Caro amigo
Cabo Verde deve ter entrado ontem para um Guinness qualquer. Tem provavelmente o único Parlamento do mundo que votou contra uma descida de impostos. Era uma descida para metade mas os deputados não quiseram. O povo, o tal que deviam representar, é que se está marimbando para outras questões que não seja o pão para a boca. Acho que isso eles não entenderam.
A coisa conta-se em poucas palavras. O governo criou aqui há tempos uma taxa de manutenção rodoviária, que é para reparação de estradas, e disse que a partir de Julho por cada litro de gasolina ou gasóleo o pessoal pagava mais sete escudos, qualquer coisa como seis cêntimos.
Como deves imaginar o povo não gostou. Por certo inspirado no espectáculo que foi aí a revolta dos camionistas estava já a preparar aqui umas belas manifestações e greves, até que o governo, não sei por perceber o baile que estava armado, disse que ia baixar o imposto sobre os combustíveis, de forma a que a subida nem fosse notada.

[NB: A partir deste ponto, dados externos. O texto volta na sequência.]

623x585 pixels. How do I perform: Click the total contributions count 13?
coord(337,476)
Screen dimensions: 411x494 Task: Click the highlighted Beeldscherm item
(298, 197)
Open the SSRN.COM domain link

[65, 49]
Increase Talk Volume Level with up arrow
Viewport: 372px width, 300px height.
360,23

E assim fez. Mas como a mexida nos impostos tem de ser aprovada pela Assembleia, o governo enviou uma proposta de lei aos senhores deputados, que ontem decidiram chumba-la.
O imposto baixaria de 10 para cinco por cento e a proposta, para passar, precisava do voto favorável de dois terços dos deputados presentes. Os do PAICV, no governo, votaram a favor, os da UCID, que são só dois, votaram a favor. Mas veio o MpD, maior partido da oposição, e absteve-se. Resultado: os votos favoráveis não chegaram a dois terços.
Basicamente tratou-se de um braço de ferro. O MpD queria que o governo abolisse a taxa, que considera um erro do executivo, com o qual estaria a pactuar aprovando a redução do imposto sobre o combustível. O PAICV acha que abolir a taxa nem pensar.
Depois veio a ministra das Finanças dizer que, com o chumbo, são os cabo-verdianos que acabam por ter de pagar os sete escudos de taxa. A redução do imposto “ia permitir não sobrecarregar os utilizadores das estradas mas era também uma medida de redução da carga fiscal, que ia ter impacto positivo sobre transportes marítimos, empresas de construção, electricidade, água, etc”, disse a ministra.
Ontem ao fim do dia a mesma ministra lá veio dar uma conferência de imprensa, para dizer que afinal a taxa fica adiada para Janeiro. Cedeu à pressão do MpD? Não, diz ela, porque a taxa não acaba nem por nada.
Mas meia hora antes da conferência de imprensa da ministra já tinha vindo a entidade de regulação económica, que trata dessas coisas, anunciar um aumento dos combustíveis a partir de hoje. De nove escudos para a gasolina e de 12 para o gasóleo.
Ou seja, não levam com os sete escudos mas levam ainda com mais. Hoje, quando esta malta acordou, estava mais pobre ainda. Eu acho que podia estar um bocadinho menos se os políticos se interessassem por ela. O povo? Onde é que está o povo?